■ Records provided
▶

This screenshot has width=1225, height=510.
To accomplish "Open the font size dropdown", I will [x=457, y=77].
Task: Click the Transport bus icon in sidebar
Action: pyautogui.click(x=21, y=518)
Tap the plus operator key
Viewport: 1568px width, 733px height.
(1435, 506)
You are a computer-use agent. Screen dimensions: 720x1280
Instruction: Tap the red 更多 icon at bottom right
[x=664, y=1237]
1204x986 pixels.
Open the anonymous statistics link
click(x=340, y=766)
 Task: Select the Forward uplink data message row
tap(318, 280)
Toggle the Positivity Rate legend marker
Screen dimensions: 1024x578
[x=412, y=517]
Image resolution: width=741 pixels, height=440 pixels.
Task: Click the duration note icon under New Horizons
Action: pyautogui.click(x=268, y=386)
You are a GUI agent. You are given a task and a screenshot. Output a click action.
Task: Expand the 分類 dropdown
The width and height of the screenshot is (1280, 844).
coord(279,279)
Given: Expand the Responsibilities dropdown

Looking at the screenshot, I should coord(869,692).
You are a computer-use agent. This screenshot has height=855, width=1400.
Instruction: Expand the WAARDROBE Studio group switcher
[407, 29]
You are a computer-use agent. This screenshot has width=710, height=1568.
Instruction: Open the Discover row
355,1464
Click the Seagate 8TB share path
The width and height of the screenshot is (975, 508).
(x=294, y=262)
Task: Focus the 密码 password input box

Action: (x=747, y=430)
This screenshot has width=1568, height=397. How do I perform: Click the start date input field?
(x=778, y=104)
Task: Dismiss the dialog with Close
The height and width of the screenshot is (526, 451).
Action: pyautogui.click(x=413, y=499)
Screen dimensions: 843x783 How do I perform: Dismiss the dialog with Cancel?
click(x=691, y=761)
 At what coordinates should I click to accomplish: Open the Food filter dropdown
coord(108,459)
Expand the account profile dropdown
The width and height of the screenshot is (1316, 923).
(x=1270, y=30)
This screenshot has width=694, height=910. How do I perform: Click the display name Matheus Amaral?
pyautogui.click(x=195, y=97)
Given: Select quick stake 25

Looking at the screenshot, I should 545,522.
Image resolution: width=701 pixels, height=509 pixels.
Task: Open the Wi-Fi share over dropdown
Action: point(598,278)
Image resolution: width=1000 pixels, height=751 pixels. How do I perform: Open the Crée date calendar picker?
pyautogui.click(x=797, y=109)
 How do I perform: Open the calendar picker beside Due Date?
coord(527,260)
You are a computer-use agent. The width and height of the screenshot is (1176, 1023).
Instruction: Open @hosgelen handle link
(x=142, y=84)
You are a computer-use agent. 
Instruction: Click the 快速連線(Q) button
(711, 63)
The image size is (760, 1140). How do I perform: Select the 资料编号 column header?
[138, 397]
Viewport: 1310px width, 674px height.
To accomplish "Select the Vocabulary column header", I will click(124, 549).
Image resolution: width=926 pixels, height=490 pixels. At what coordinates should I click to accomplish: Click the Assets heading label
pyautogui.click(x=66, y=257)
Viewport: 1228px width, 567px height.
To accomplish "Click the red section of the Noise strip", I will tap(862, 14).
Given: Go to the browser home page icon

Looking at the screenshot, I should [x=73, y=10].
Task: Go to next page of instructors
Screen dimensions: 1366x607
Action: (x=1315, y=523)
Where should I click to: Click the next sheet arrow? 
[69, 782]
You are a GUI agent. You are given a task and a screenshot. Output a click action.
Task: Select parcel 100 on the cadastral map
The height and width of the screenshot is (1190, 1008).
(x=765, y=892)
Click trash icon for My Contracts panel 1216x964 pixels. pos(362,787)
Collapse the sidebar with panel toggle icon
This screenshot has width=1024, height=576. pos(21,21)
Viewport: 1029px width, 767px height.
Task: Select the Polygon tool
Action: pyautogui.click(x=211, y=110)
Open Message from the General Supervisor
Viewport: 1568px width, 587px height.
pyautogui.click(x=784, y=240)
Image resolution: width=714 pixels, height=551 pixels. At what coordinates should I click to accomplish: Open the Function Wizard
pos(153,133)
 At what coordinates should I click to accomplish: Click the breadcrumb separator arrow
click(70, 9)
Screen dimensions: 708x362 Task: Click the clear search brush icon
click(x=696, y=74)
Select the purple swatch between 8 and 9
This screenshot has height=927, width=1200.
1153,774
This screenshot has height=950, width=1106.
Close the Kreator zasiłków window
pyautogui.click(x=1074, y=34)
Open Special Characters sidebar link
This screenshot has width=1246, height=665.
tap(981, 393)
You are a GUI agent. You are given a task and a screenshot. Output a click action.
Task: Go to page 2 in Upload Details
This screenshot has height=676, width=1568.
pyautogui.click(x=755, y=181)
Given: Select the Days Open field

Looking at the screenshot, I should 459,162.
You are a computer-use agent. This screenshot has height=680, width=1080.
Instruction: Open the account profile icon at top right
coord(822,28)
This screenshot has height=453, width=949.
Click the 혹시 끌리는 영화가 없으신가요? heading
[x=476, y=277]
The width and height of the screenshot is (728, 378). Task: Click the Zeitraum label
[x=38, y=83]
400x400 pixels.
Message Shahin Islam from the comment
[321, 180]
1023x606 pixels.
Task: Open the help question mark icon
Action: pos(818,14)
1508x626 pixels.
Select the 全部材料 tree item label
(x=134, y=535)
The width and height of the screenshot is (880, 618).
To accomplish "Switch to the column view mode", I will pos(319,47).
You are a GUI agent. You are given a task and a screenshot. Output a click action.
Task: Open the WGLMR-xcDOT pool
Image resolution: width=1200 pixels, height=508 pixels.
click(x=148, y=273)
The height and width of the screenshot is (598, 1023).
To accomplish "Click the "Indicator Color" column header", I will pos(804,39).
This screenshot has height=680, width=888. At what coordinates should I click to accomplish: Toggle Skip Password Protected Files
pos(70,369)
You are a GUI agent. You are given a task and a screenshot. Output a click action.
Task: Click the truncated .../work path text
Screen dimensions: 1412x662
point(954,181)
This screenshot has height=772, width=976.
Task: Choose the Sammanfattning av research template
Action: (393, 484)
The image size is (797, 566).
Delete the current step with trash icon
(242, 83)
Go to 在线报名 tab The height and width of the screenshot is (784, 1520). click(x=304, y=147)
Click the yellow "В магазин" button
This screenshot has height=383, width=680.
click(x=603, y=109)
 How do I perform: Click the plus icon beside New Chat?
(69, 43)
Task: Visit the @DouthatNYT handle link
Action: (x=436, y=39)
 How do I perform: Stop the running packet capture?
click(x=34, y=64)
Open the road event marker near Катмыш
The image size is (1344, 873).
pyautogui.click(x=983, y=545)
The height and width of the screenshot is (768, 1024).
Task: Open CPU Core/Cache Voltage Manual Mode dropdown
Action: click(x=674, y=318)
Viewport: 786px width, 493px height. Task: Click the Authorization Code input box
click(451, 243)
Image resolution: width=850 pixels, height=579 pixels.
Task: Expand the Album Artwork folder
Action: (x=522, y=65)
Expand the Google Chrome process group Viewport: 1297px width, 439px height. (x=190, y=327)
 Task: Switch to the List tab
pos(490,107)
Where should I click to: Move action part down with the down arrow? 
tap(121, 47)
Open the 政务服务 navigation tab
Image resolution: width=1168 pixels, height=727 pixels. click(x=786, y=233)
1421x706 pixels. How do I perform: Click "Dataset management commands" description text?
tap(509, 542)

◀

■ Assignment
Please give all the entries above again, exactly as they stand.

■ Solution to this problem
This screenshot has width=1225, height=510.
To accomplish "Open the font size dropdown", I will [x=457, y=77].
Task: Click the Transport bus icon in sidebar
Action: pyautogui.click(x=21, y=518)
Tap the plus operator key
Viewport: 1568px width, 733px height.
(1435, 506)
You are a computer-use agent. Screen dimensions: 720x1280
Instruction: Tap the red 更多 icon at bottom right
[x=664, y=1237]
1204x986 pixels.
Open the anonymous statistics link
click(x=340, y=766)
 Task: Select the Forward uplink data message row
tap(318, 280)
Toggle the Positivity Rate legend marker
Screen dimensions: 1024x578
[x=412, y=517]
Image resolution: width=741 pixels, height=440 pixels.
Task: Click the duration note icon under New Horizons
Action: pyautogui.click(x=268, y=386)
You are a GUI agent. You are given a task and a screenshot. Output a click action.
Task: Expand the 分類 dropdown
The width and height of the screenshot is (1280, 844).
coord(279,279)
Given: Expand the Responsibilities dropdown

Looking at the screenshot, I should coord(869,692).
You are a computer-use agent. This screenshot has height=855, width=1400.
Instruction: Expand the WAARDROBE Studio group switcher
[407, 29]
You are a computer-use agent. This screenshot has width=710, height=1568.
Instruction: Open the Discover row
355,1464
Click the Seagate 8TB share path
The width and height of the screenshot is (975, 508).
(x=294, y=262)
Task: Focus the 密码 password input box

Action: (x=747, y=430)
This screenshot has width=1568, height=397. How do I perform: Click the start date input field?
(x=778, y=104)
Task: Dismiss the dialog with Close
The height and width of the screenshot is (526, 451).
Action: pyautogui.click(x=413, y=499)
Screen dimensions: 843x783 How do I perform: Dismiss the dialog with Cancel?
click(x=691, y=761)
 At what coordinates should I click to accomplish: Open the Food filter dropdown
coord(108,459)
Expand the account profile dropdown
The width and height of the screenshot is (1316, 923).
(x=1270, y=30)
This screenshot has width=694, height=910. How do I perform: Click the display name Matheus Amaral?
pyautogui.click(x=195, y=97)
Given: Select quick stake 25

Looking at the screenshot, I should 545,522.
Image resolution: width=701 pixels, height=509 pixels.
Task: Open the Wi-Fi share over dropdown
Action: point(598,278)
Image resolution: width=1000 pixels, height=751 pixels. How do I perform: Open the Crée date calendar picker?
pyautogui.click(x=797, y=109)
 How do I perform: Open the calendar picker beside Due Date?
coord(527,260)
You are a computer-use agent. The width and height of the screenshot is (1176, 1023).
Instruction: Open @hosgelen handle link
(x=142, y=84)
You are a computer-use agent. 
Instruction: Click the 快速連線(Q) button
(711, 63)
The image size is (760, 1140). How do I perform: Select the 资料编号 column header?
[138, 397]
Viewport: 1310px width, 674px height.
To accomplish "Select the Vocabulary column header", I will click(124, 549).
Image resolution: width=926 pixels, height=490 pixels. At what coordinates should I click to accomplish: Click the Assets heading label
pyautogui.click(x=66, y=257)
Viewport: 1228px width, 567px height.
To accomplish "Click the red section of the Noise strip", I will tap(862, 14).
Given: Go to the browser home page icon

Looking at the screenshot, I should [x=73, y=10].
Task: Go to next page of instructors
Screen dimensions: 1366x607
Action: (x=1315, y=523)
Where should I click to: Click the next sheet arrow? 
[69, 782]
You are a GUI agent. You are given a task and a screenshot. Output a click action.
Task: Select parcel 100 on the cadastral map
The height and width of the screenshot is (1190, 1008).
(x=765, y=892)
Click trash icon for My Contracts panel 1216x964 pixels. pos(362,787)
Collapse the sidebar with panel toggle icon
This screenshot has width=1024, height=576. pos(21,21)
Viewport: 1029px width, 767px height.
Task: Select the Polygon tool
Action: pyautogui.click(x=211, y=110)
Open Message from the General Supervisor
Viewport: 1568px width, 587px height.
pyautogui.click(x=784, y=240)
Image resolution: width=714 pixels, height=551 pixels. At what coordinates should I click to accomplish: Open the Function Wizard
pos(153,133)
 At what coordinates should I click to accomplish: Click the breadcrumb separator arrow
click(70, 9)
Screen dimensions: 708x362 Task: Click the clear search brush icon
click(x=696, y=74)
Select the purple swatch between 8 and 9
This screenshot has height=927, width=1200.
1153,774
This screenshot has height=950, width=1106.
Close the Kreator zasiłków window
pyautogui.click(x=1074, y=34)
Open Special Characters sidebar link
This screenshot has width=1246, height=665.
tap(981, 393)
You are a GUI agent. You are given a task and a screenshot. Output a click action.
Task: Go to page 2 in Upload Details
This screenshot has height=676, width=1568.
pyautogui.click(x=755, y=181)
Given: Select the Days Open field

Looking at the screenshot, I should 459,162.
You are a computer-use agent. This screenshot has height=680, width=1080.
Instruction: Open the account profile icon at top right
coord(822,28)
This screenshot has height=453, width=949.
Click the 혹시 끌리는 영화가 없으신가요? heading
[x=476, y=277]
The width and height of the screenshot is (728, 378). Task: Click the Zeitraum label
[x=38, y=83]
400x400 pixels.
Message Shahin Islam from the comment
[321, 180]
1023x606 pixels.
Task: Open the help question mark icon
Action: pos(818,14)
1508x626 pixels.
Select the 全部材料 tree item label
(x=134, y=535)
The width and height of the screenshot is (880, 618).
To accomplish "Switch to the column view mode", I will pos(319,47).
You are a GUI agent. You are given a task and a screenshot. Output a click action.
Task: Open the WGLMR-xcDOT pool
Image resolution: width=1200 pixels, height=508 pixels.
click(x=148, y=273)
The height and width of the screenshot is (598, 1023).
To accomplish "Click the "Indicator Color" column header", I will pos(804,39).
This screenshot has height=680, width=888. At what coordinates should I click to accomplish: Toggle Skip Password Protected Files
pos(70,369)
You are a GUI agent. You are given a task and a screenshot. Output a click action.
Task: Click the truncated .../work path text
Screen dimensions: 1412x662
point(954,181)
This screenshot has height=772, width=976.
Task: Choose the Sammanfattning av research template
Action: (393, 484)
The image size is (797, 566).
Delete the current step with trash icon
(242, 83)
Go to 在线报名 tab The height and width of the screenshot is (784, 1520). click(x=304, y=147)
Click the yellow "В магазин" button
This screenshot has height=383, width=680.
click(x=603, y=109)
 How do I perform: Click the plus icon beside New Chat?
(69, 43)
Task: Visit the @DouthatNYT handle link
Action: (x=436, y=39)
 How do I perform: Stop the running packet capture?
click(x=34, y=64)
Open the road event marker near Катмыш
The image size is (1344, 873).
pyautogui.click(x=983, y=545)
The height and width of the screenshot is (768, 1024).
Task: Open CPU Core/Cache Voltage Manual Mode dropdown
Action: click(x=674, y=318)
Viewport: 786px width, 493px height. Task: Click the Authorization Code input box
click(451, 243)
Image resolution: width=850 pixels, height=579 pixels.
Task: Expand the Album Artwork folder
Action: (x=522, y=65)
Expand the Google Chrome process group Viewport: 1297px width, 439px height. (x=190, y=327)
 Task: Switch to the List tab
pos(490,107)
Where should I click to: Move action part down with the down arrow? 
tap(121, 47)
Open the 政务服务 navigation tab
Image resolution: width=1168 pixels, height=727 pixels. click(x=786, y=233)
1421x706 pixels. How do I perform: Click "Dataset management commands" description text?
tap(509, 542)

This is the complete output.